Welcome to May. I cannot believe how fast the last few months have gone by… Anyway, here’s some good news for you: Freebies! Steven Lawson’s The Passionate Preaching of Martyn Lloyd-Jones is Christian Audio’s free audiobook of the month, and Logos users can get Live in Liberty: The Spiritual Message of Galatians free as well.
Jesus And The Past Tense
Jeff Medders:
When we are writing and talking about Jesus of Nazareth, our gospel compels us to write in the right tense. Present.
Together, let’s avoid speaking of Jesus in the past tense as much as we can. I cringe when I read, “Jesus was kind.” Is he not kind today? He is alive, let’s speak of him as though he is still kind—because he is.
The Importance of Falling Fast
Eric Geiger:
The first of Martin Luther’s 95 Theses is: “When our Lord and Master Jesus Christ said, ‘Repent’ (Mt 4:17), he willed the entire life of believers to be one of repentance.” The whole Christian experience is to be one of repentance.
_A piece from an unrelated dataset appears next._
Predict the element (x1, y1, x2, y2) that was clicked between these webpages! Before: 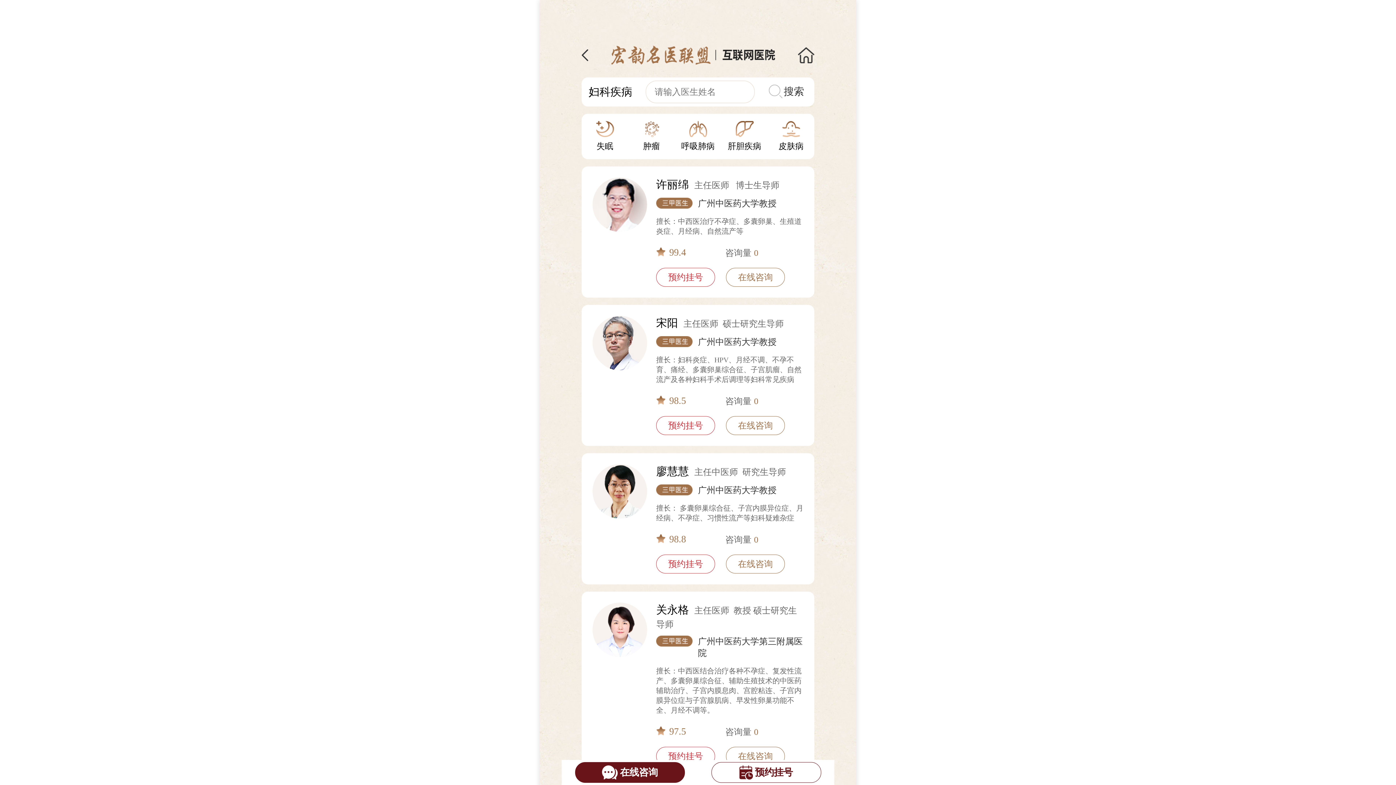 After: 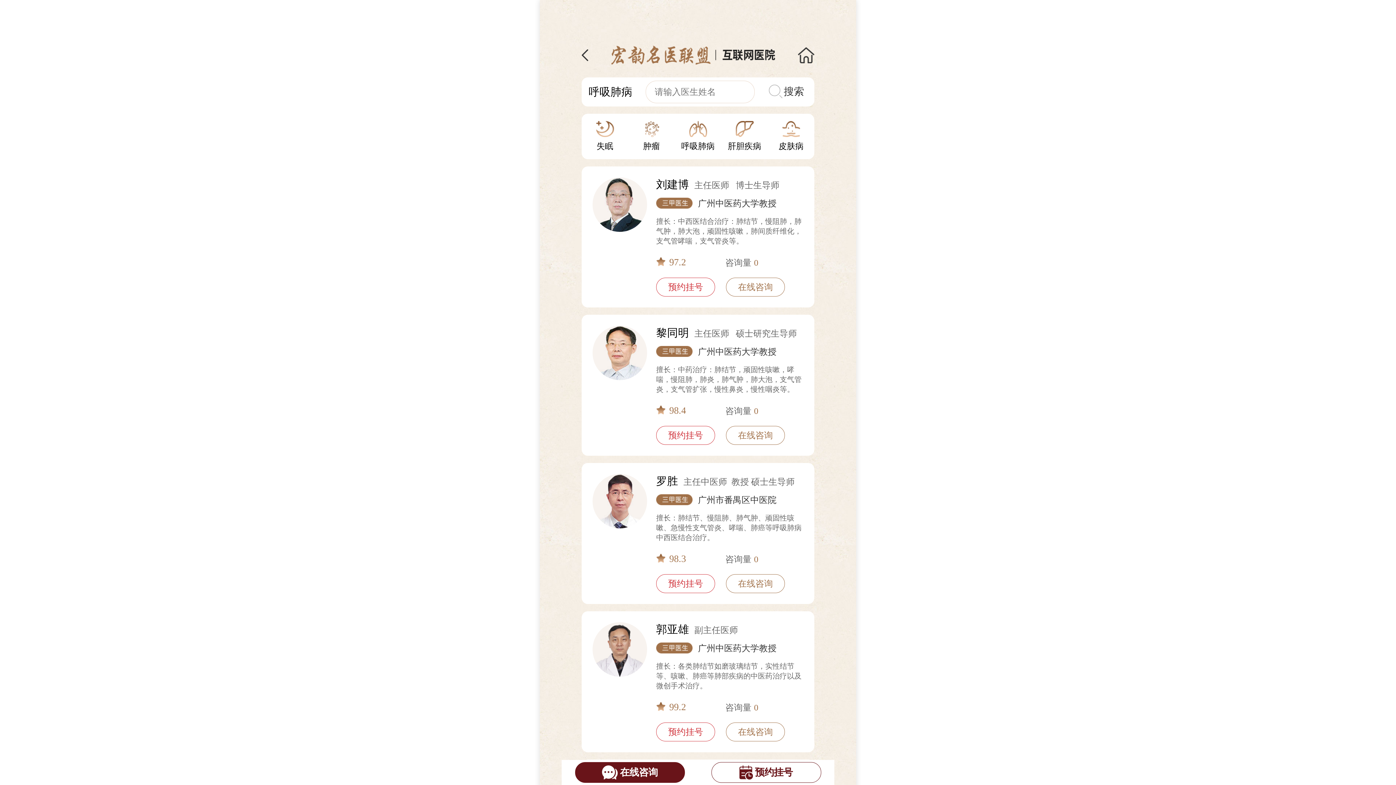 Action: label: 呼吸肺病 bbox: (768, 121, 814, 150)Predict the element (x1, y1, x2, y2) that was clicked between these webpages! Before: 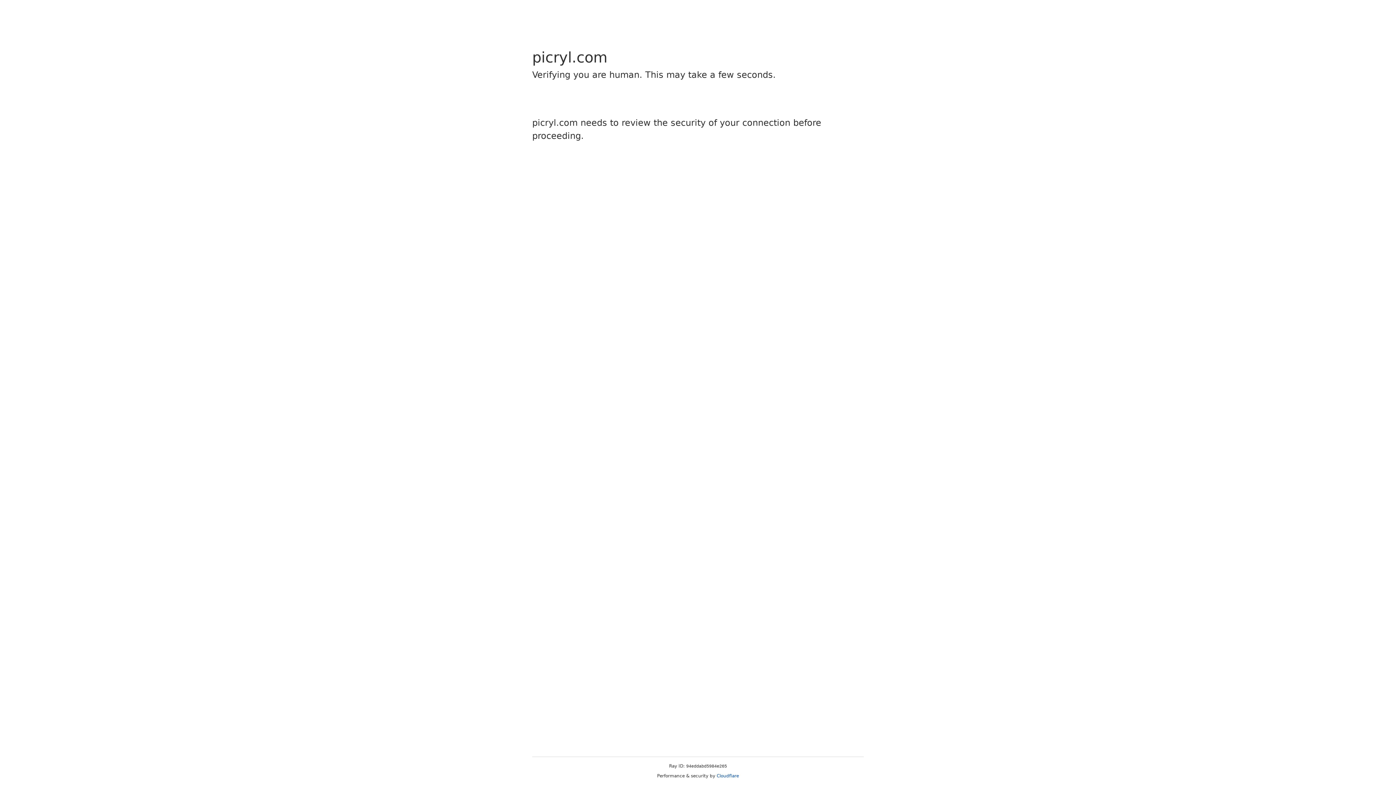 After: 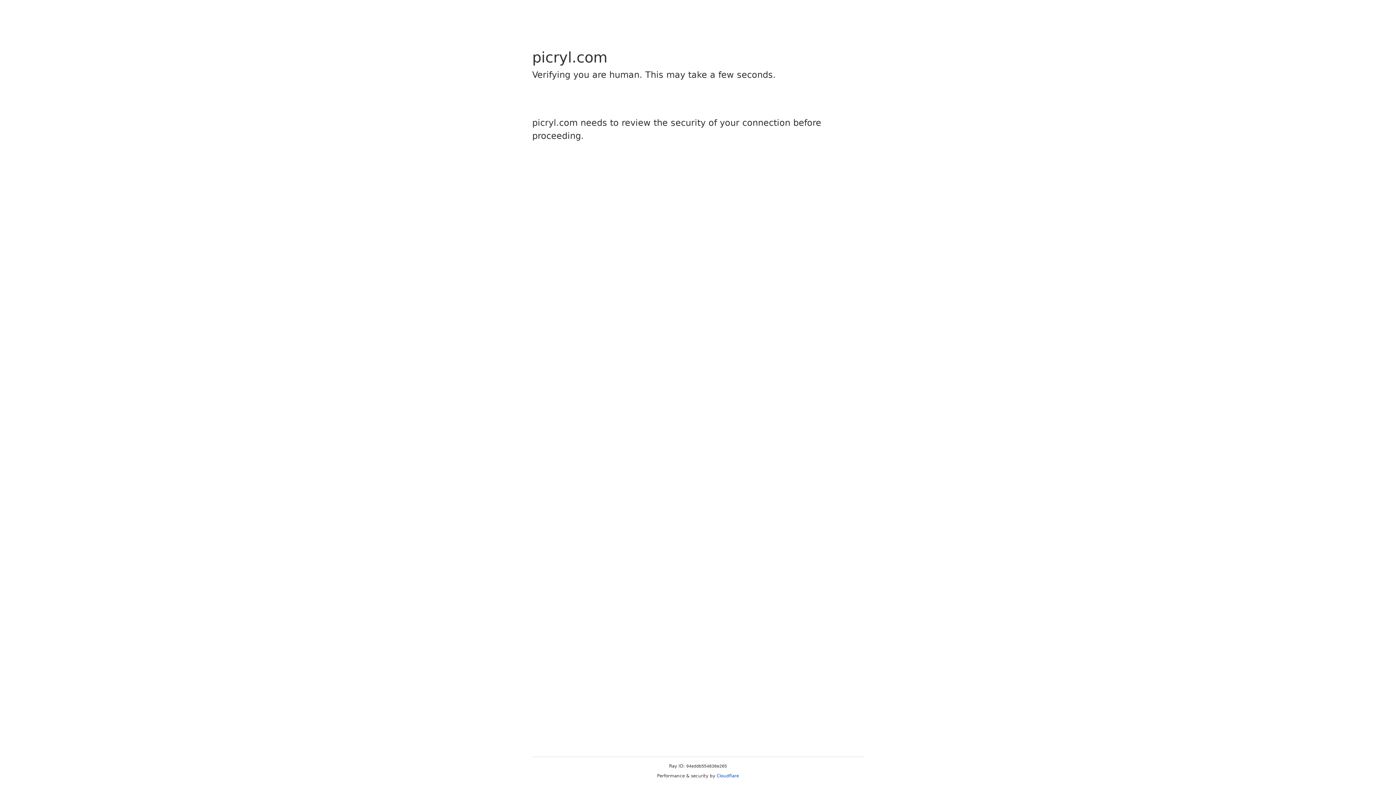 Action: bbox: (716, 773, 739, 778) label: Cloudflare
One of falling fast.
3 Things NOT to Say When Your Child Fails
Michael Kelley:
What do you say when he strikes out? Or when she makes a bad grade? Or when they mess up the joke they’re trying to tell and everyone laughs at them instead of with them? It certainly must be different in every situation, so I’m not sure that it’s a good idea to be particularly formulaic in trying to come up with the right response. There are, however, some things that perhaps we should NOT say.
Grace and The Non-Instagrammable Church
Jared Wilson:
No, the actual church isn’t the church in the stock photos. (Not sure what those guys raising their hands out in the middle of wheat fields are doing but I’m fairly certain it does not resemble what takes place in your worship service.) The actual church is a motley crew of sinners who are more primed together to really experience grace than they would be if they were all apart.
The Too-Small Story of Home
Jen Pollock Michel:
Ours was not a Leave It to Beaver family. When my brother and I were young, my mother worked nights at the hospital to put my father through graduate school. After my father got his first professorship, she worked at the campus infirmary, where the school bus dropped us each afternoon. Until dinner, which we ate in the cramped infirmary kitchen, my brother and I roamed the campus like wild cats.
3 reasons I’m reading more fiction
A favorite from the archives:
All through high school and college, I read tons of fiction and dabbled in non-fiction as I got older (provided the topic was interesting enough). My reasonably eclectic (and sometimes pretentious) tastes always made for interesting late night reading on bus rides home from my college job at a bookstore here in London (Coles in White Oaks Mall, for those interested—it’s now a Bath and Body Works, I believe).
And then, for some reason, I just stopped reading fiction and began almost exclusively reading non-fiction. The genres were, again, pretty varied—business, social commentary, theology, biography—but for nearly a decade, I lived on a steady diet of non-fiction.
A couple of years ago, a co-worker of mine challenged me to change that. So, I did. I spent most of that summer reading fiction, including the Hunger Games series. And I’m really glad I did, because it reminded me how unbalanced my reading had become.